Instructions to follow — Summarize the eye-tracking methods passage in two sentences.

Supplied passage —
— begin —

An EyeLink 1000 video-based eye tracker (SR Research Ltd., Mississauga, Ontario, Canada) with a temporal resolution of 1000 Hz was used. Participants were seated with their heads stabilized on a chinrest and with a distance of approximately 60 cm between the monitor that displayed the tasks (19 in. diagonal with a resolution of 1280 × 1024 pixels) and their eyes. The screen covered 43° of horizontal visual angle and 32° of vertical visual angle.

Procedures

Data collection took place in two sessions. In the first session, all participants were collectively administered the reading comprehension screening test for approximately 25 min. The second session involved individual experiments with the eye tracker, administered in a quiet room. After instructions were provided, the eye tracker was calibrated for each participant using a nine-point procedure. Next, the participant was instructed to speak their problem-solving plans aloud as they read two practice problems on the screen, with no calculation or answer required. The formal experimental process was the same as the practice process. The sequence of the 16 problems was randomized for each participant. To create a natural reading condition, each participant was allowed to complete the tasks at his or her own pace. On average, participants finished the entire eye-tracking experiment in about 30–45 min.

— end —

Word and element location records —
— begin —

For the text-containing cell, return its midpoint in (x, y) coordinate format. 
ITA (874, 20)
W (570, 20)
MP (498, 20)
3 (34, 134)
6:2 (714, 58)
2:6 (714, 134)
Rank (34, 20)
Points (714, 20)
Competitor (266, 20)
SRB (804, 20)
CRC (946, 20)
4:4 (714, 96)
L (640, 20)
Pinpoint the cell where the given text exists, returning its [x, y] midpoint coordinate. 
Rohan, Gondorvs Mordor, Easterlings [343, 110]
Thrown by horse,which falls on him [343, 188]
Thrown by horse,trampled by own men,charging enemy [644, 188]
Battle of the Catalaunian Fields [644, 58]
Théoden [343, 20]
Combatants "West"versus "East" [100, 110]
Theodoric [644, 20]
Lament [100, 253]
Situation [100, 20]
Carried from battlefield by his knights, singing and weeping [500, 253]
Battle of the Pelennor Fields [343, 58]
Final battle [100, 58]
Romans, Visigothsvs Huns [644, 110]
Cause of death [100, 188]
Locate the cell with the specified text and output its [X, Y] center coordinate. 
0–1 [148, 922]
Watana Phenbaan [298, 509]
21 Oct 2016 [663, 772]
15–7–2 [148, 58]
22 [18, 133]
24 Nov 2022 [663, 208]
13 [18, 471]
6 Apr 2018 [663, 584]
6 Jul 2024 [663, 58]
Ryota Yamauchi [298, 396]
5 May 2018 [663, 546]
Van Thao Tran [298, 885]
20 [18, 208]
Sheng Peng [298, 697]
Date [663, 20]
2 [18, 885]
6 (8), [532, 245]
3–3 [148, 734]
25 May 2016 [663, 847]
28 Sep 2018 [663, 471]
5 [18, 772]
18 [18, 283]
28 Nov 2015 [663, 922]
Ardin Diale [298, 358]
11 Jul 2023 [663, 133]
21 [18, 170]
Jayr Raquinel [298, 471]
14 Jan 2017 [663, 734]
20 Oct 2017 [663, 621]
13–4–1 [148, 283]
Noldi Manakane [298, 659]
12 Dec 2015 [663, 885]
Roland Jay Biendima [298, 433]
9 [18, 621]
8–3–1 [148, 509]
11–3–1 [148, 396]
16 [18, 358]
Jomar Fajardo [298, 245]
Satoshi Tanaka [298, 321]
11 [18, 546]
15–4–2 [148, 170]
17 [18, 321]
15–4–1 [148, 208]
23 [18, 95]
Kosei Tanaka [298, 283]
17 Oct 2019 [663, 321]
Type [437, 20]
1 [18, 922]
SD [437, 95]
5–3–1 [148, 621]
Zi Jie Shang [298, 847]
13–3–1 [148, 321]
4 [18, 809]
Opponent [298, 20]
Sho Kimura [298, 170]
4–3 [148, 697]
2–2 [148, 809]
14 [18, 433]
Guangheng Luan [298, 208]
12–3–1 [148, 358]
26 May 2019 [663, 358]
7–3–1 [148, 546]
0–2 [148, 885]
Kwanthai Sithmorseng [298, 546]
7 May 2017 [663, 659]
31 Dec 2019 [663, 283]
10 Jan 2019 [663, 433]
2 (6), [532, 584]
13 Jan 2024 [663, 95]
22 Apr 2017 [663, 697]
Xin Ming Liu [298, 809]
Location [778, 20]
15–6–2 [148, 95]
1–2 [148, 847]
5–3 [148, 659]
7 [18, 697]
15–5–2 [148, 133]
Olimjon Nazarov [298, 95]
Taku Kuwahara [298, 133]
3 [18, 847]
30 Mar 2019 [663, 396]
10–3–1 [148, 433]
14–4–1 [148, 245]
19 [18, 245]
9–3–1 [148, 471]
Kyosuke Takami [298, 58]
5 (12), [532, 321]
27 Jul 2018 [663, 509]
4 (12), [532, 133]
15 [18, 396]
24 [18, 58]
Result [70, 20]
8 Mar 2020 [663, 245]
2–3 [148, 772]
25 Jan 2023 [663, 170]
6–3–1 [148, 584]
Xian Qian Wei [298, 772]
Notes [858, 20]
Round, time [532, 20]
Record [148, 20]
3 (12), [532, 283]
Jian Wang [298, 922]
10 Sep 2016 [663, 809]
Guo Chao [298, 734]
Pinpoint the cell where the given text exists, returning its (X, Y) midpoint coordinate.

— end —

Complete answer — An EyeLink 1000 eye tracker sampling at 1000 Hz was used while participants sat with their heads on a chinrest about 60 cm from a 19-inch, 1280 × 1024 monitor. Data collection took place in two sessions: a group reading comprehension screening test of about 25 minutes, then an individual eye-tracking session in which each participant was calibrated with a nine-point procedure, spoke their problem-solving plans aloud while reading two practice problems and then 16 problems in random order at their own pace, finishing in about 30–45 minutes.